» **WHAT THIS EXERCISE ASKS**
1. According to the passage on molecular gastronomy, in what year was the term "molecular gastronomy" coined?
2. Rewrite the passage on molecular gastronomy, starting with "Molecular gastronomy is" and going on through "withstand high temperatures.", and change "physicist" to "scientist".

::: EXCERPT TO READ :::

Molecular gastronomy is a subdiscipline of food science that seeks to investigate the physical and chemical transformations of ingredients that occur in cooking. Its program includes three areas, as cooking was recognized to have three components: social, artistic, and technical. Molecular cuisine is a modern style of cooking, and takes advantage of many technical innovations from the scientific disciplines.
The term "molecular gastronomy" was coined in 1988 by late Oxford physicist Nicholas Kurti and the French INRA chemist Hervé This. Some chefs associated with the term choose to reject its use.
Gelling agent obtained via fermentation
used to produce firm gels that slice cleanly
and withstand high temperatures.
Gellan gum is a polysaccharide whose origin differs from that of other hydrocolloids presented so far. Its rather recent discovery was the result of industrial research on gum from bacterial fermentation. Sphingomonas elodea bacteria transform simple sugars, phosphate, nitrogen and nutrients into chains of more complex sugars. Once the process has been completed, the microorganisms are eliminated by pasteurization.

::: EXTRACTED ENTRIES :::

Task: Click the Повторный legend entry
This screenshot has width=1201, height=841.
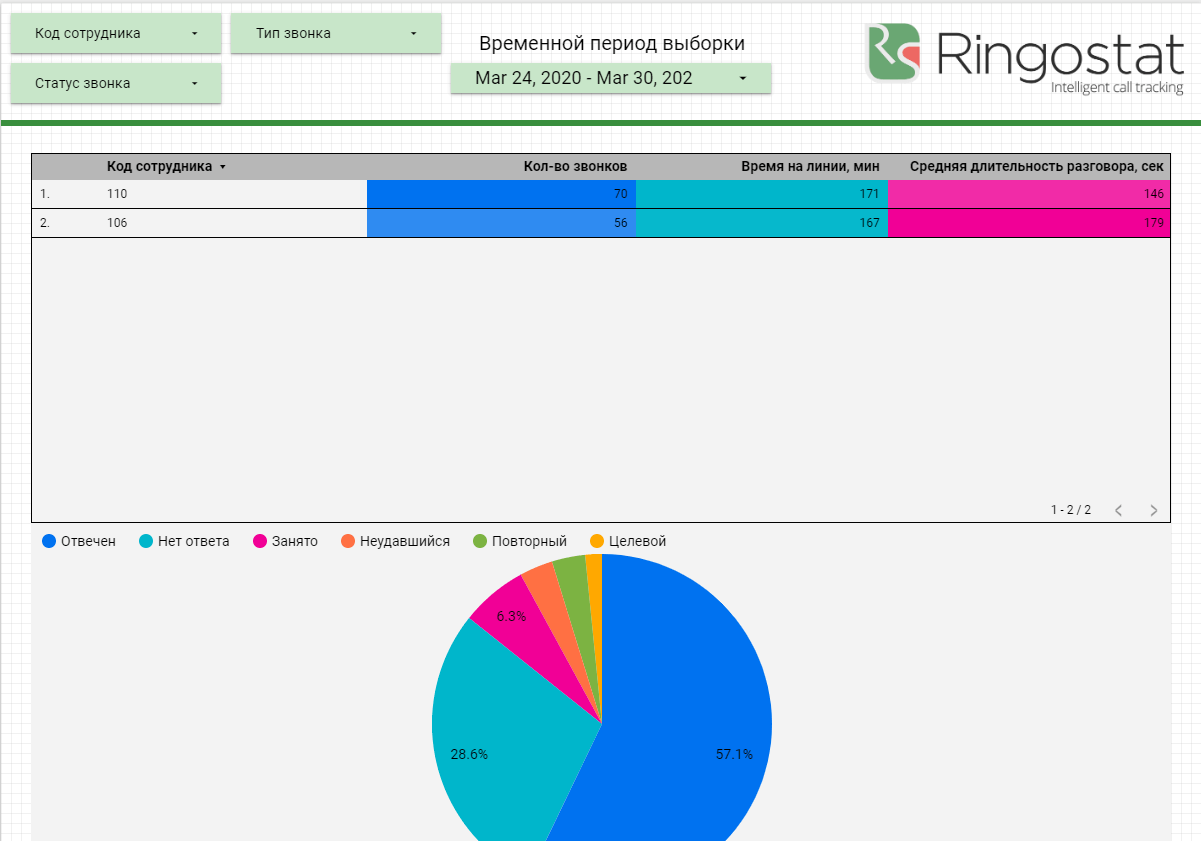Action: point(520,541)
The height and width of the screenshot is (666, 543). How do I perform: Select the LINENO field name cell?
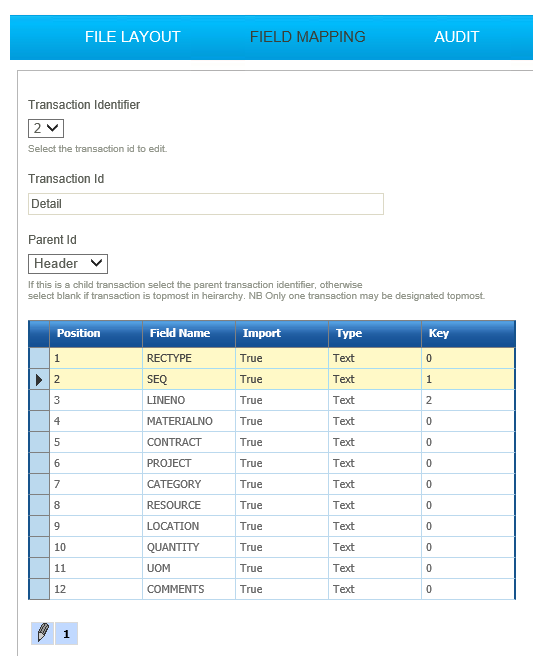(x=189, y=400)

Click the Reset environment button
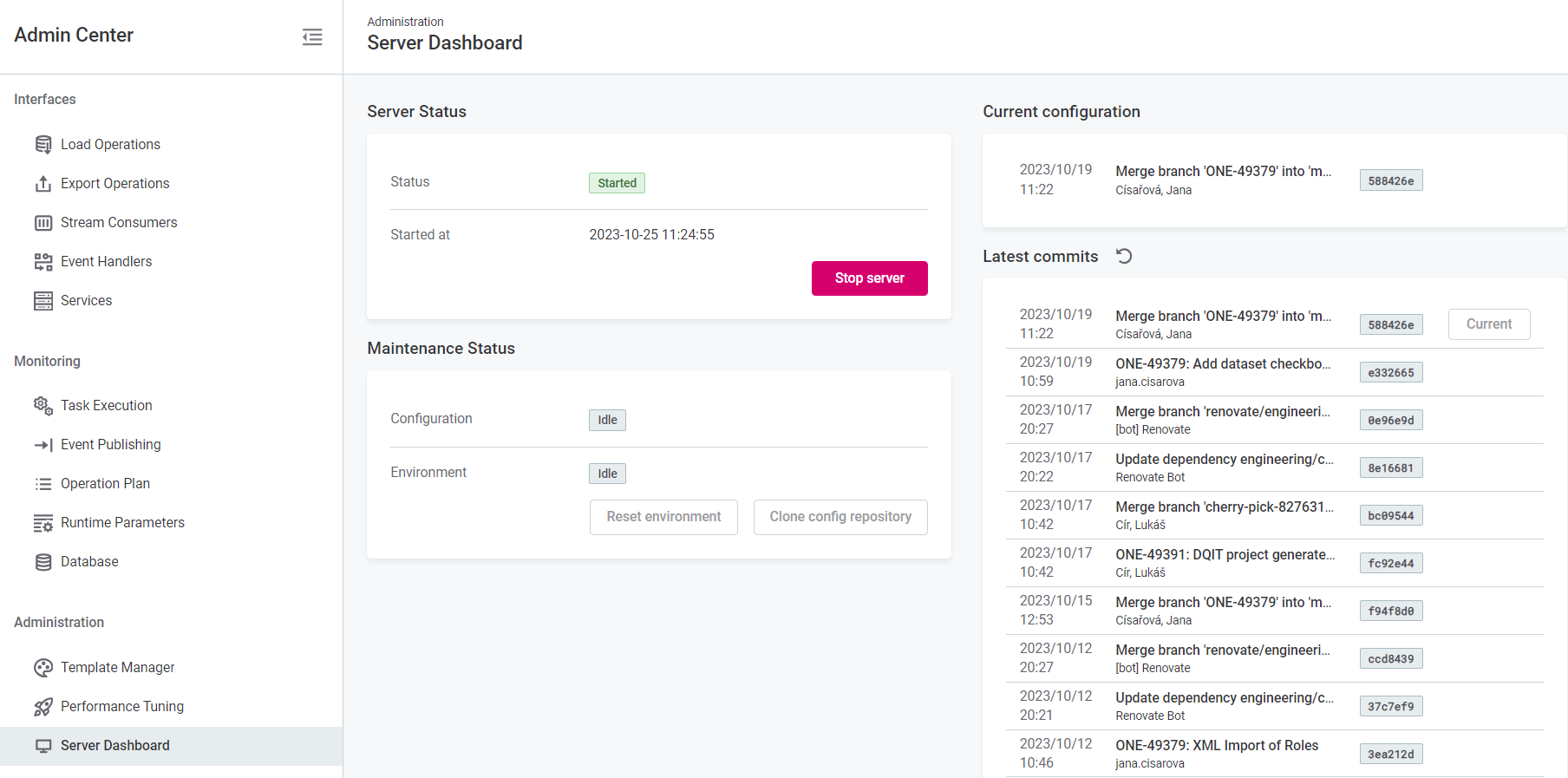[663, 517]
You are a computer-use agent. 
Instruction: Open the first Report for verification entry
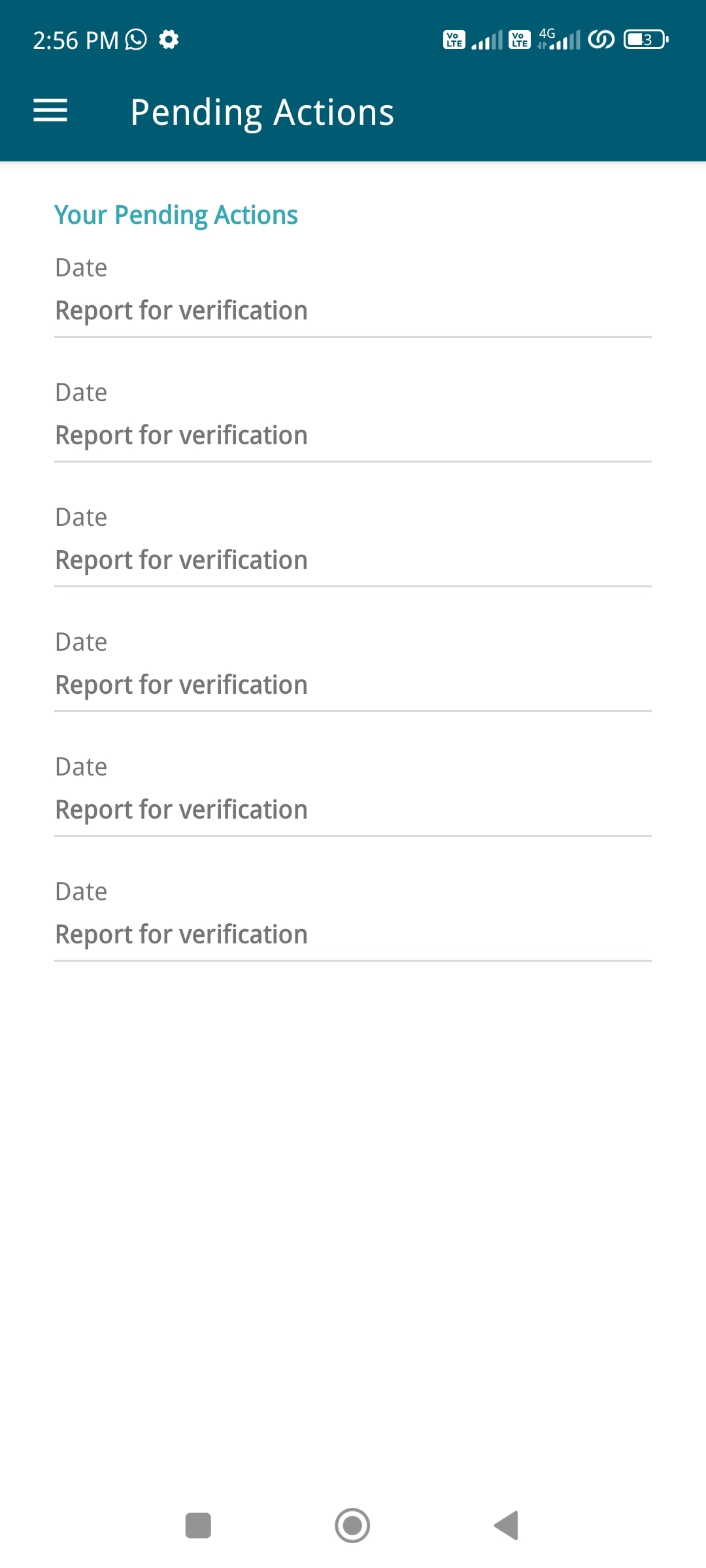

:::

» **ANSWERS IN ORDER**
1. 1988

2.
Molecular gastronomy is a subdiscipline of food science that seeks to investigate the physical and chemical transformations of ingredients that occur in cooking. Its program includes three areas, as cooking was recognized to have three components: social, artistic, and technical. Molecular cuisine is a modern style of cooking, and takes advantage of many technical innovations from the scientific disciplines.
The term "molecular gastronomy" was coined in 1988 by late Oxford scientist Nicholas Kurti and the French INRA chemist Hervé This. Some chefs associated with the term choose to reject its use.
Gelling agent obtained via fermentation
used to produce firm gels that slice cleanly
and withstand high temperatures.